Objective Interface Systems, Inc. is a computer communications software and hardware company.  The company's headquarters are in Herndon, Virginia, USA. OIS develops, manufactures, licenses, and supports software and hardware products that generally fit into one or more of the following markets:

 Real-time communications middleware software and hardware
 Embedded communications middleware software and hardware
 High-performance communications middleware software and hardware
 Secure communications software and hardware

A popular OIS product is the ORBexpress CORBA middleware software. ORBexpress is most popular in the real-time and embedded computer markets. OIS supports the software version ORBexpress on more than 6,000 computing platforms (combinations of the versions of CPU families, operating systems, and language compilers). OIS also has FPGA versions of ORBexpress to allow hardware blocks on an FPGA to interoperate with software.

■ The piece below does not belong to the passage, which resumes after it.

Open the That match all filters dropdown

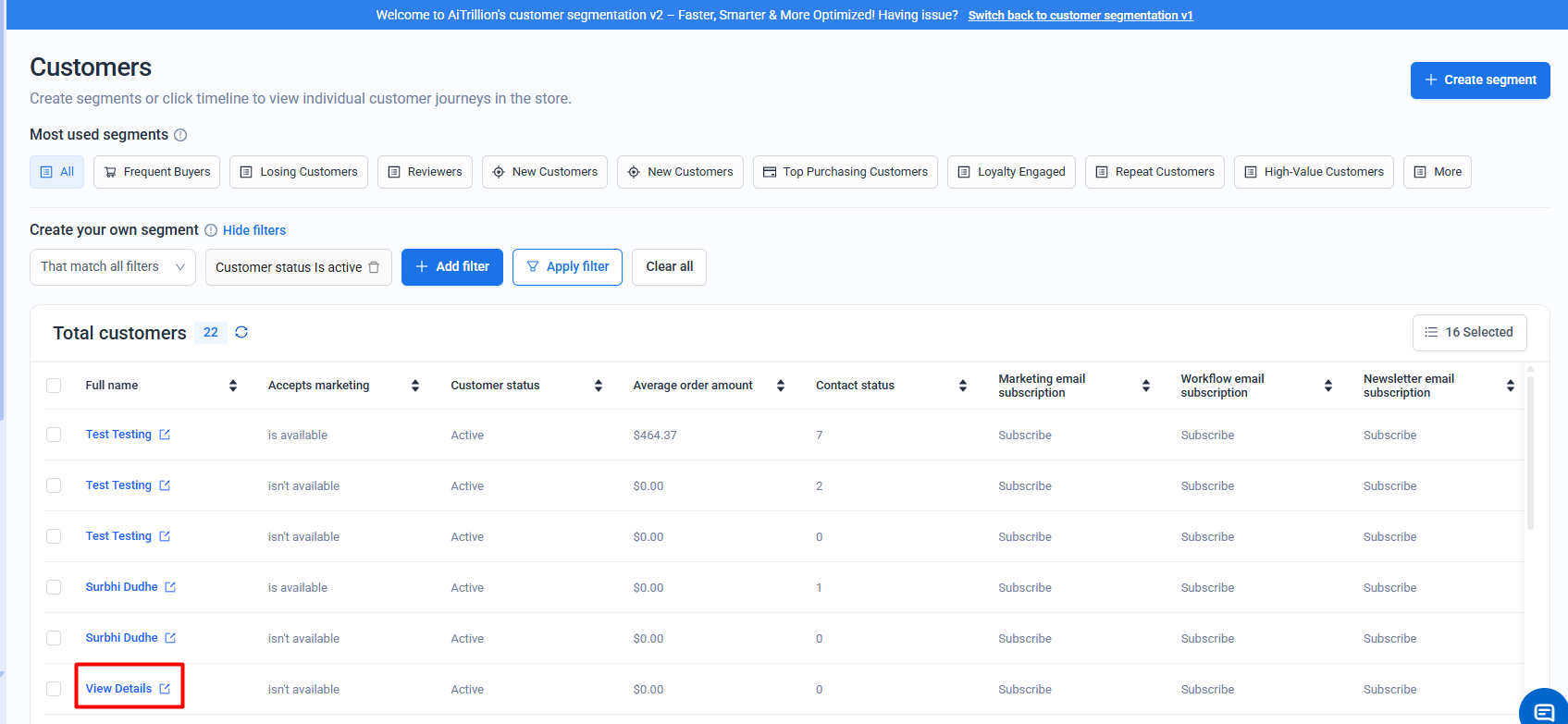coord(112,267)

OIS engineers invented a form of communications security called the Partitioning Communication System or PCS. The PCS is a technical architecture that protects multiple Information Flows from influencing each other when communicated on a single network wire. The PCS is best implemented on a software separation operating system such as SELinux or a separation kernel.

OIS's communications products are most frequently found in the enterprise, telecom/datacom, mil/aero, medical, robotics, process control and transportation industries. Objective Interface is a privately held company and has developed software products since 1989 and hardware products since 2001.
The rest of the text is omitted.